It all started with “the mixed multitude” [Numbers 11:4]. When the children of Israel went out of Egypt, a “mixed multitude” [Exodus 12:38] went out also with them. They had no real interest in Israel’s hope; they just attached themselves to a throng that seemed to be successful. It was the popular thing to be with Israel in those latter days in the land of Goshen. Exodus 12:36: “And the Lord gave the people favor in the sight of the Egyptians.” So long as everything went well, the mixed multitude did well: they caused no particular trouble. But when the days of trial came, they “fell a lusting” [Numbers 11:4], and they carried with them the entire company of the children of Israel.

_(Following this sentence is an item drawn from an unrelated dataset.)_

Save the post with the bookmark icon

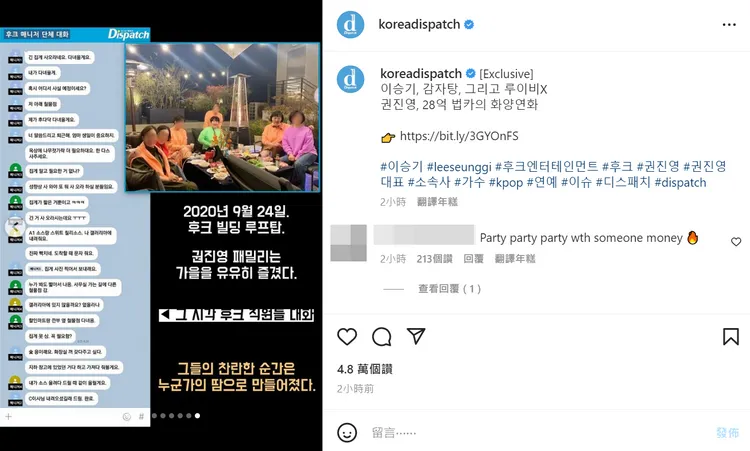[730, 337]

It was a good thing to get Israel out of Egypt, but how do you get Egypt out of Israel? It is a good thing to get the church of our Savior out of the world, but how do you get the world out of the church? It is ever Satan’s effort to link the people of God with the mixed multitude whose Egyptian appetites constantly pull the people toward worldliness and compromise. Manna, even angels’ food [Psalm 78:25], will never satisfy an unregenerate man. “His soul is dried up” [Numbers 11:6] when he is offered the bread of heaven. He likes the leaven of the world: nor does he cease his lusting until the church has forsaken its love for the spiritual gifts of heaven to go hankering and hungering for the leeks and the onions and the garlic of Egypt [Numbers 11:4-6].
“And the children of Israel said, Would to God we had died . . . in the land of Egypt, when we sat by the flesh pots, and when we did eat bread to the full” [Exodus 16:3]. The flesh breaks in upon the spirit, their appetites have been excited, and their hearts turn back to the old days of slavery. Worldly memories bring back the sensual pleasures and bodily gratifications they once knew, and the heavenly appeal of God becomes a dreary, drab dryness compared to the excitement created by those memories. The heart has turned back to live in Egypt.
There is no tragedy so poignant as when the Christian loses his interest in the heavenly pilgrimage and goes back into the ways of the world. He thinks the manna of God is not sufficient. His soul craves the things that once he knew in the paths of sin. He longs to taste this indulgence, eat of that forbidden fruit, enjoy other delights of the body. The Bible is neglected, the prayer life is lost, soulwinning is forsaken, the gospel loses its charm. He grows weary of the way, his eye wanders back to the world, his heart follows his eye, and his feet follow his heart. He is back again by the flesh pots, enjoying the leeks and the onions and the garlic [Numbers 11:4-6].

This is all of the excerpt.